§ Text segment:

:::

Fannie Mae and Freddie Mac obligations excluded

Although not included in the debt figures reported by the government, the U.S. government has moved to more explicitly support the soundness of obligations of Freddie Mac and Fannie Mae, starting in July 2008 via the Housing and Economic Recovery Act of 2008, and the September 7, 2008 Federal Housing Finance Agency (FHFA) conservatorship of both government sponsored enterprises (GSEs). The on- or off-balance sheet obligations of those two independent GSEs was just over $5 trillion at the time the conservatorship was put in place, consisting mainly of mortgage payment guarantees.[15] The extent to which the government will be required to pay these obligations depends on a variety of economic and housing market factors. The federal government provided over $110 billion to Fannie and Freddie by 2010.[16]

Guaranteed obligations excluded

See also: Temporary Liquidity Guarantee Program and Exchange Stabilization Fund.

Starting in late 2008, the U.S. federal government is guaranteeing large amounts of obligations relating to mutual funds, banks, and corporations under several new programs designed to deal with the problems initiated by the late-2000s financial crisis. Guarantees are off-balance sheet and therefore excluded in the calculation of federal debt. The funding of direct investments made in response to the crisis, such as those made under the Troubled Assets Relief Program, are captured by the debt totals.

Unfunded obligations excluded

The U.S. government is committed under current law to mandatory payments for programs such as Medicare, Medicaid and Social Security. The GAO projects that payouts for these programs will significantly exceed tax revenues over the next 75 years. The Medicare Part A (hospital insurance) payouts already exceed program tax revenues and Social Security payouts exceeded payroll taxes in fiscal 2010. These deficits require funding from other tax sources or borrowing.[17]

The present value of these deficits or unfunded obligations is an estimated $45.8 trillion. This is the amount that would have to be set aside during 2009 such that the principal and interest would pay for the unfunded commitments through 2084. Approximately $7.7 trillion relates to Social Security, while $38.2 trillion relates to Medicare and Medicaid. In other words, health care programs are nearly five times as serious a funding challenge as Social Security. Adding this to the national debt and other federal commitments brings the total obligations to nearly $62 trillion.[18] However, these amounts are excluded from the national debt computation.

:::

§ Supplied data:
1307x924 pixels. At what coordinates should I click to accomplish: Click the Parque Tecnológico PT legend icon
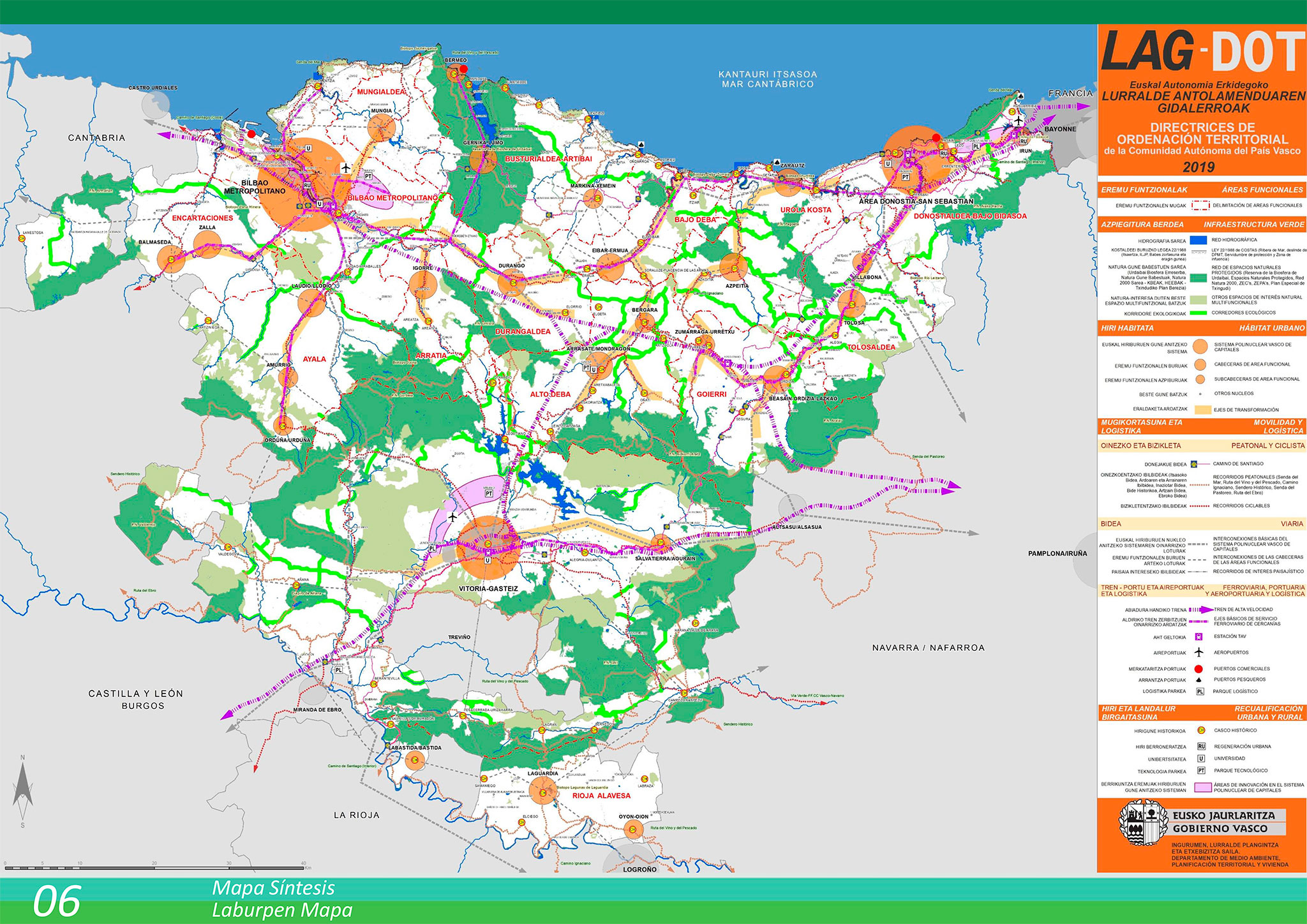point(1200,771)
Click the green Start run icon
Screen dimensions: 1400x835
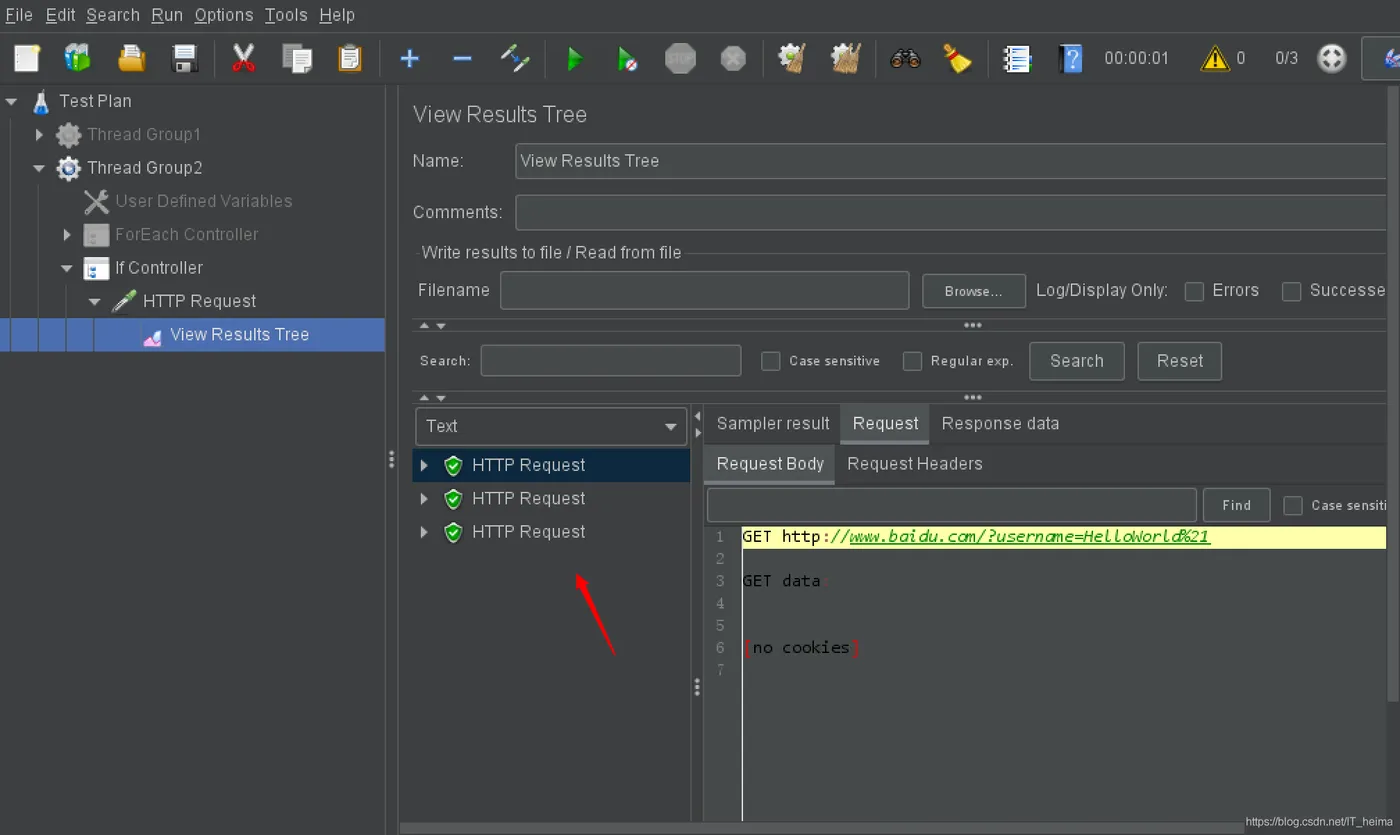pyautogui.click(x=574, y=59)
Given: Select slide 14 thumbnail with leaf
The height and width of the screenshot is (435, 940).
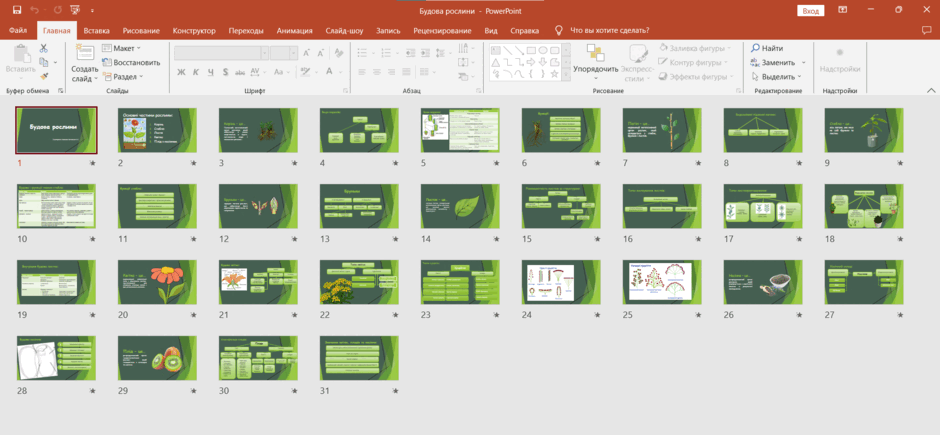Looking at the screenshot, I should coord(460,206).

:::

§ Check your understanding:
A. In the passage on obligations excluded from the federal debt, retype the text that begins at the words "Starting in late" and ends after the words "the debt totals.".
B. According to the passage on obligations excluded from the federal debt, what is the estimated present value of the unfunded obligations for programs such as Medicare, Medicaid and Social Security?

§ Solutions for each task:
A.
Starting in late 2008, the U.S. federal government is guaranteeing large amounts of obligations relating to mutual funds, banks, and corporations under several new programs designed to deal with the problems initiated by the late-2000s financial crisis. Guarantees are off-balance sheet and therefore excluded in the calculation of federal debt. The funding of direct investments made in response to the crisis, such as those made under the Troubled Assets Relief Program, are captured by the debt totals.

B. An estimated $45.8 trillion.